David Labaree convincingly argues that between the 19th century and the present, our nation’s educational ideals have shifted from an emphasis on creating citizens, which was central to the founding of the Common School movement, to a narrow focus on private educational gain, mainly benefiting the wealthy and well connected. In describing the phenomenon, he says,
“At a deeper level, as we have privatized our vision of public schooling, we have shown a willingness to back away from the social commitment to the public good that motivated the formation of the American republic and the common school system. We have grown all too comfortable in allowing the fate of other people’s children to be determined by the unequal competition among consumers for social advantage through schooling.”
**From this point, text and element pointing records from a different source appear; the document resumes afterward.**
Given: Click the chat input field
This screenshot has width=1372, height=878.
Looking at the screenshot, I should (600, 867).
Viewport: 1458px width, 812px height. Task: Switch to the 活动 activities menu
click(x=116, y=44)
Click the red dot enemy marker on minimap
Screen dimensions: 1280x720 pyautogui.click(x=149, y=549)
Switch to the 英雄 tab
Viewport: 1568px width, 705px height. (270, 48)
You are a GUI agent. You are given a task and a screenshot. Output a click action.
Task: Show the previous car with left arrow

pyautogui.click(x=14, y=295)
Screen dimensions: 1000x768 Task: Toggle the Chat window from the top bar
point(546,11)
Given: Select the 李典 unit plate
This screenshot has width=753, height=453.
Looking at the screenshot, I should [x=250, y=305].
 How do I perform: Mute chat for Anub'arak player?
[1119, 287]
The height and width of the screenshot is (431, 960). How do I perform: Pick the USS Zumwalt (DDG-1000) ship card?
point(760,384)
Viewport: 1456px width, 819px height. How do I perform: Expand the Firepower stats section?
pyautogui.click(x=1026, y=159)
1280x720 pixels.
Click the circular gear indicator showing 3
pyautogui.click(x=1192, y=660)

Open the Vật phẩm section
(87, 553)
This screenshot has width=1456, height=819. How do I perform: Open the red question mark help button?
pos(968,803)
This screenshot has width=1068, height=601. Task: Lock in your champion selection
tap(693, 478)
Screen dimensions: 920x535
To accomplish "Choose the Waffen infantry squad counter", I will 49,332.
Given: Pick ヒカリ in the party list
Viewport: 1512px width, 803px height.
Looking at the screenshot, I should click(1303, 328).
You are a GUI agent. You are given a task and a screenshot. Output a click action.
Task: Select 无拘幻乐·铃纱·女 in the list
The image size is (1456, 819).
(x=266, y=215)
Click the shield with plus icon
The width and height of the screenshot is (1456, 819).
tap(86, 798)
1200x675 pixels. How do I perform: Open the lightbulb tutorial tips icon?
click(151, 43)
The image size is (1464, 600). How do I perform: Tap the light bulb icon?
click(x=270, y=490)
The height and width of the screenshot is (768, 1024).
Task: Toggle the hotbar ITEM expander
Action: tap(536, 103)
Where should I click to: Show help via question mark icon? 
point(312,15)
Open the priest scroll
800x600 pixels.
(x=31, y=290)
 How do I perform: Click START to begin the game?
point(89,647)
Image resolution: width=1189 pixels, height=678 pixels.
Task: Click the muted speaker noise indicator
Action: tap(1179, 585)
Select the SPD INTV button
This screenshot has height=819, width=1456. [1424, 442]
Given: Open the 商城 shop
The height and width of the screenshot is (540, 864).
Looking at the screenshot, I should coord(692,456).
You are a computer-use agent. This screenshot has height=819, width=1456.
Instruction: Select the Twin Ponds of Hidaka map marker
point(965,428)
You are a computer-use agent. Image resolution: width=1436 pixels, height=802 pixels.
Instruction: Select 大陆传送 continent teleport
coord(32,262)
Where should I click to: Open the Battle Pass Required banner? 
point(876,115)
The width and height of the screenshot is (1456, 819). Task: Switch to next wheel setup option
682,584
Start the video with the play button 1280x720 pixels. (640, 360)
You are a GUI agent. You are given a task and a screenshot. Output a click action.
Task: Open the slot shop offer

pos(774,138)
I admire Labaree’s passion for a shared and expansive vision of educational access. However, I also wonder why he neglects to point out that his narrative about the origins of the common schools applies primarily to White male citizens of means. Women, Latinos, Native Americans, and Black people, for example, tend to have a very complicated relationship to the very concept of citizenship upon which the Common School movement was based. To turn our attention to their histories is to raise the possibility that the nation’s educational ideals haven’t shifted quite as seismically as Labaree would suggest. Education has always been about winners and losers, the advantaged and the less so. Opportunity hoarding and the pursuit of private gain were very much part of the early chapters of American education.